Alejado del ruido de la campaña electoral durante unas horas, una persona con muy buena información me formula la siguiente pregunta en Madrid: ¿Me quieres decir que Illa, a quien aquí conocemos muy bien, está vendiendo gestión, buena gestión, en Catalunya, y le funciona electoralmente? La verdad es que la pregunta tiene su miga y no es de fácil contestación para quien antes ha enumerado uno a uno todos los errores que ha cometido España en las grandes decisiones, en aquellas que han sido cruciales, durante el último año de pandemia y que, con los datos en la mano, han situado la gestión del exministro de Sanidad como una de las peores del mundo. Así lo han certificado diferentes informes, desde la Universidad de Cambridge a la revista The Lancet, desde The Economist a varios diarios internacionales. El portal australiano Lowy Institute colocó la semana pasada a España en el puesto 78, por detrás de países como Libia o Marruecos.

¿Entonces, cómo se explica? Si uno se aleja del foco, la cosa es mucho más sencilla. El unionismo lo que está haciendo es redistribuir sus escaños, no crecer, sino quedarse igual, engullendo en su número aproximado de escaños —entre 60 y 65 parlamentarios de 135— la media docena que se le adjudican a Vox. En la otra parte del arco parlamentario están los independentistas, que se mueven entre 70 y 75, una mayoría clara que en ocasiones se acerca más a la horquilla que marca la absoluta de 68 y, en otras, se aleja. Esa es la explicación de que una concentración de voto unionista puede llevar a Illa a situarse en primera posición el 12-F. Pero lo más razonable es que se mueva entre la segunda y la tercera plaza y que tampoco llegue a los 36 escaños de Ciudadanos en 2017.

Pero lo cierto es que Illa transita por la campaña sin recibir grandes ataques de sus adversarios unionistas que, igual que en 2017, lo fían todo a la candidatura que va delante esperando que la ley d'Hondt les acabe dando un empujón.
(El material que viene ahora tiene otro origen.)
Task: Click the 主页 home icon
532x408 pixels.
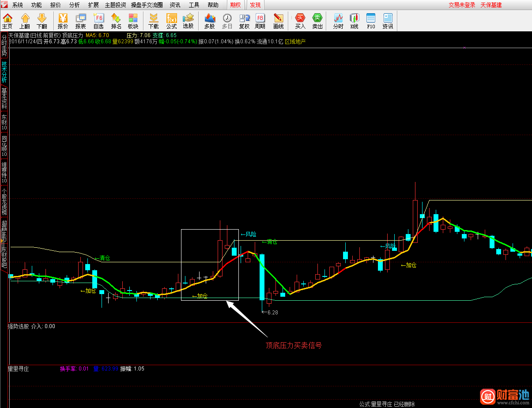Action: [x=8, y=21]
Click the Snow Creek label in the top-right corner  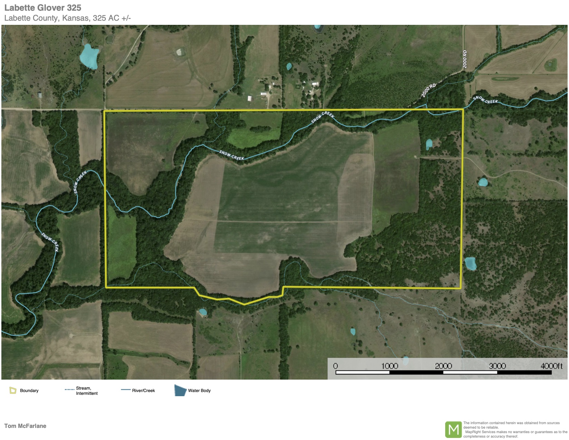pyautogui.click(x=485, y=100)
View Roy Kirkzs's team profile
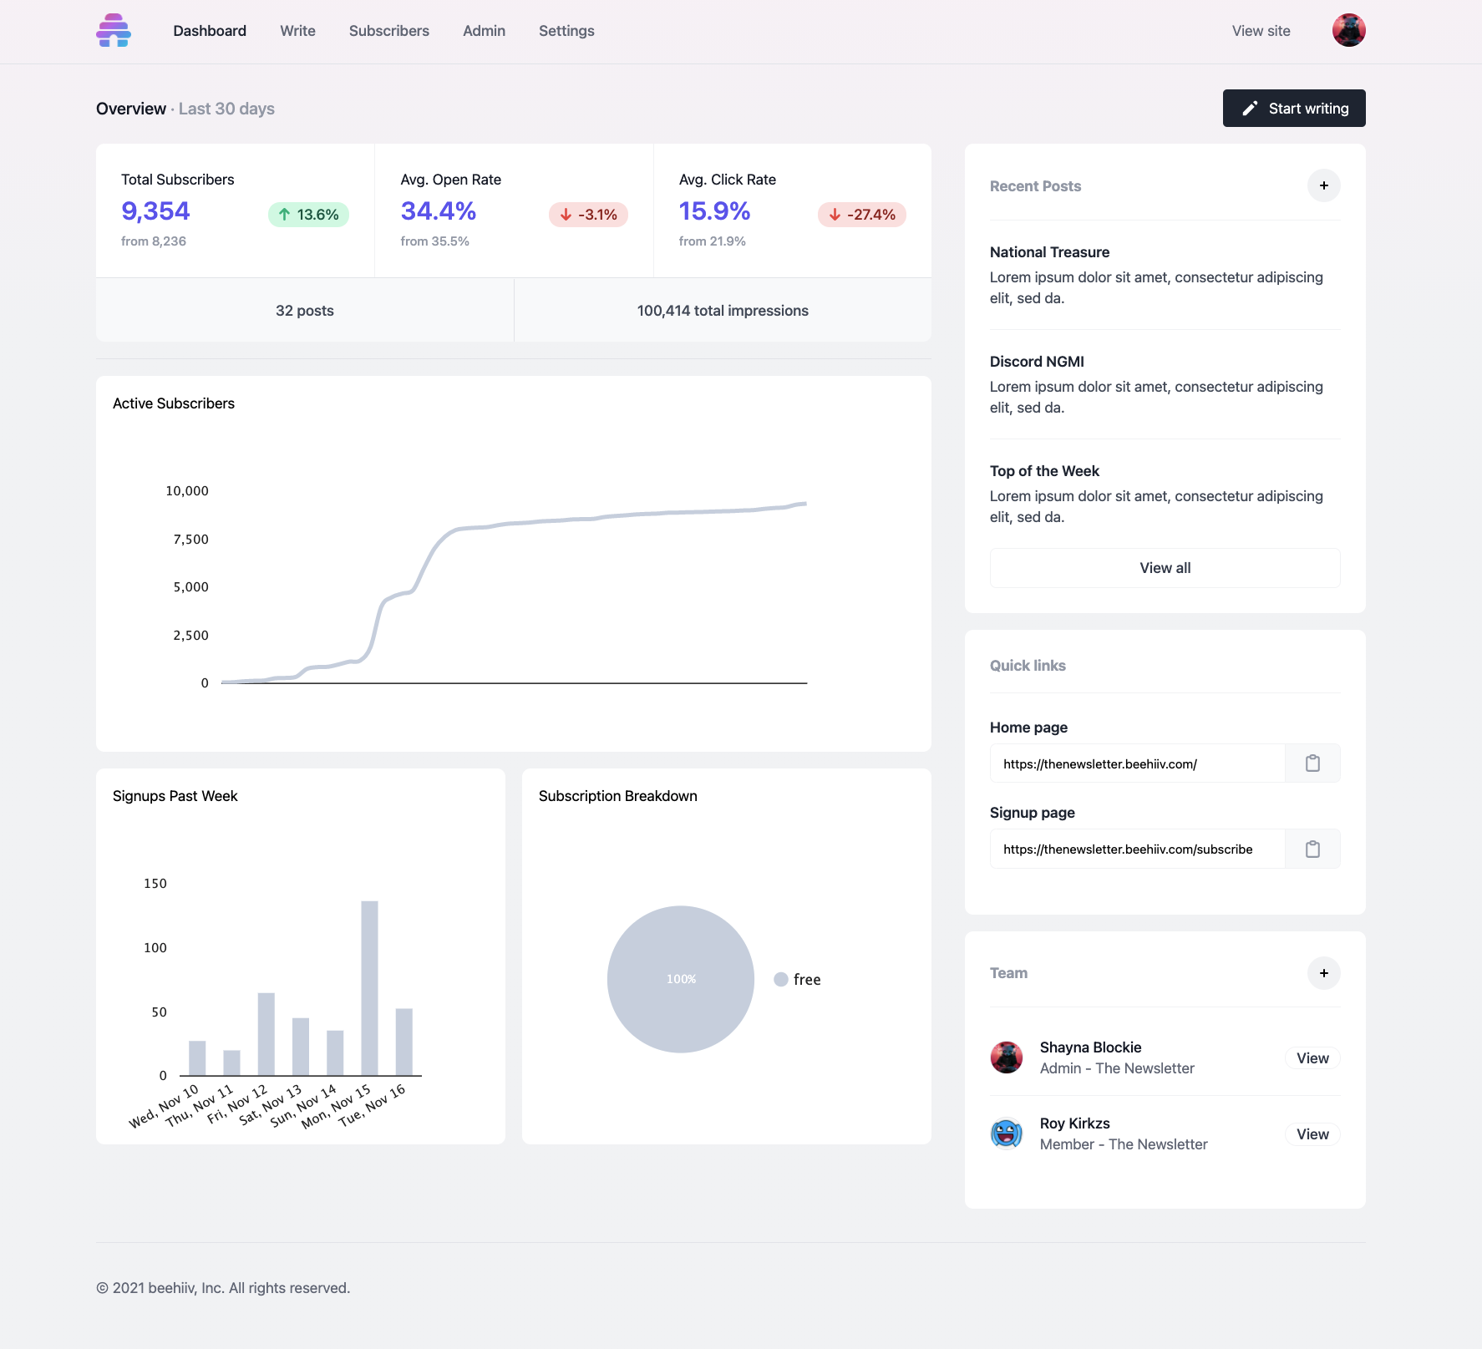The image size is (1482, 1349). [x=1312, y=1134]
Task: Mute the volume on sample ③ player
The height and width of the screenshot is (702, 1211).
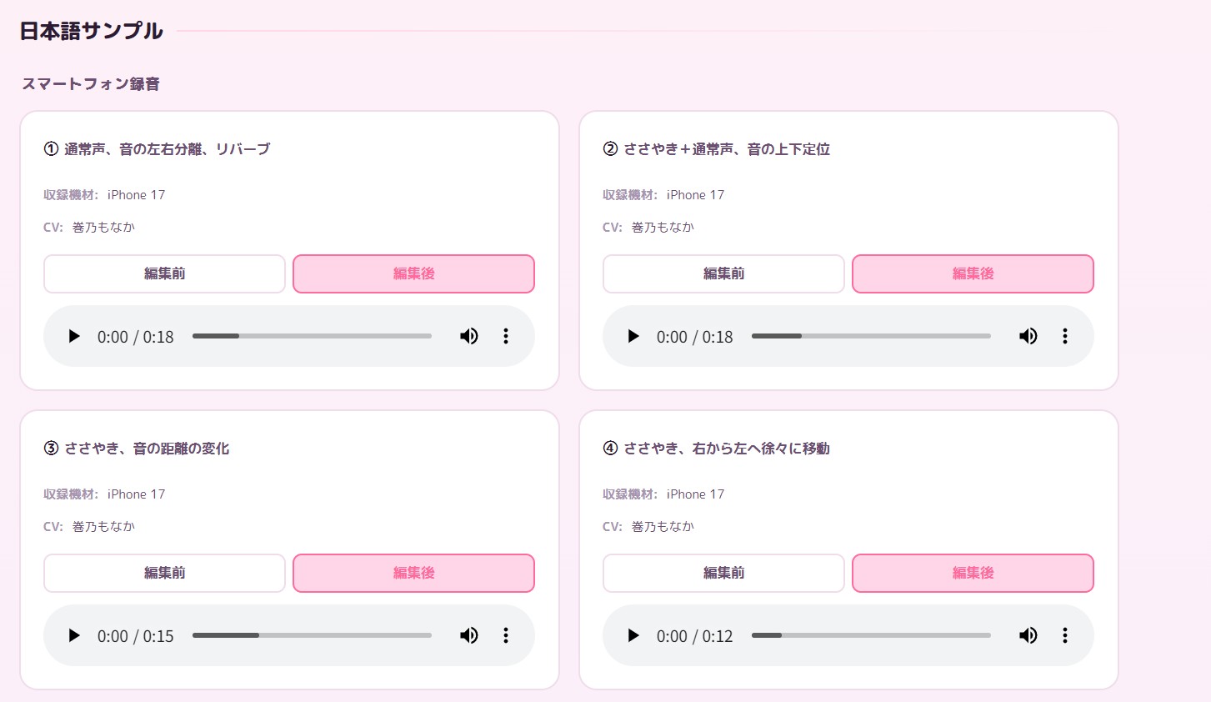Action: click(469, 635)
Bueno, algo más que un empujón. Y PSC, PP y Vox no lo sitúan en el centro de sus críticas, ni le enmiendan su gestión, como sí hace la derecha con el gobierno Sánchez en el Congreso de los Diputados. Allí son adversarios y aquí son aliados, una diferencia que no es menor y en la que Illa se mueve como pez en el agua mientras va cuajando la idea de que si los votos de Vox son necesarios para una alternancia que desplace al independentismo del poder, allí estarán. Por España, claro.
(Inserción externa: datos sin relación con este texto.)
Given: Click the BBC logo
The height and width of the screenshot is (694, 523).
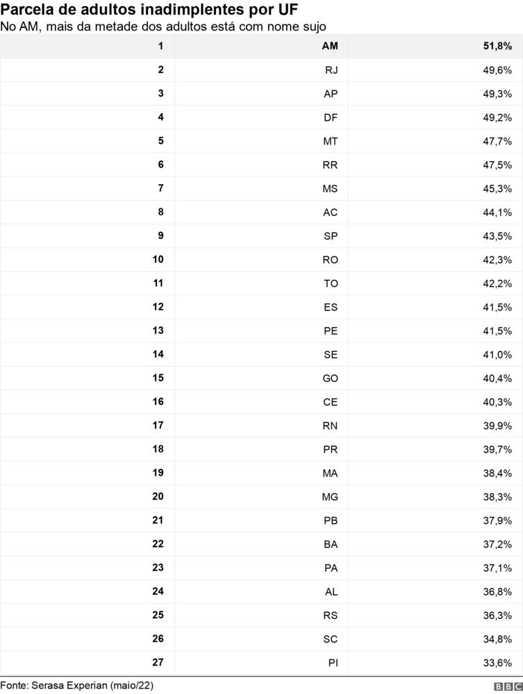Looking at the screenshot, I should click(x=507, y=686).
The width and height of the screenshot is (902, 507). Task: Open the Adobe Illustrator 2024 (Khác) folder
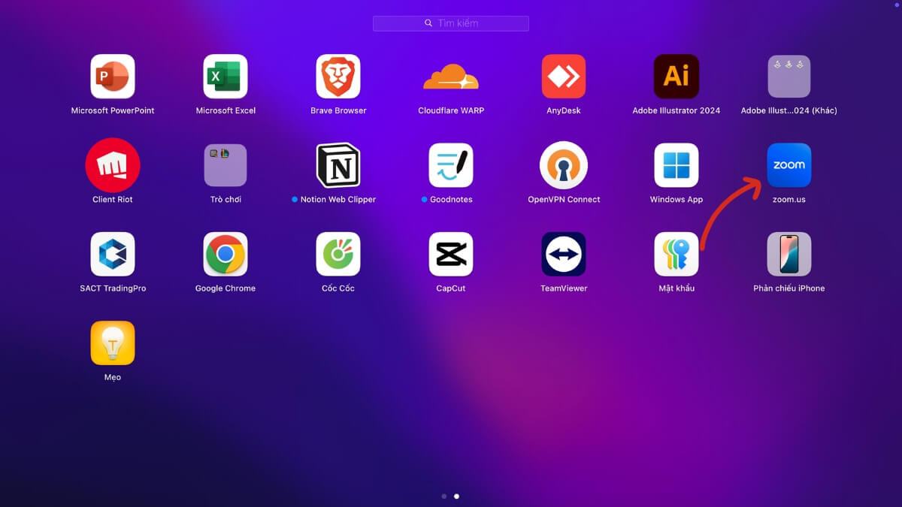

Iván Redondo, ese gurú todopoderoso de Sánchez al que todos temen en Madrid, ya que no hay una decisión trascendente en clave electoral que no pase por él, —las vicepresidentas Carmen Calvo, Nadia Calviño y Teresa Rivera tienen el rango, pero los galones son otra cosa, como se ha podido comprobar en más de una decisión— ha situado en la carrera a un ministro con todo el lastre del mundo y, pese a ello, surca la campaña sin problema alguno. Por más que cueste de  entender. Campaña corta, entrada en el último minuto y no meterse en líos, son sus tres ejes. Quizás sí que un día leeremos que Redondo ha vendido el Empire State Building de Nueva York en cómodos plazos mensuales porque no debe ser mucho más difícil hacerlo.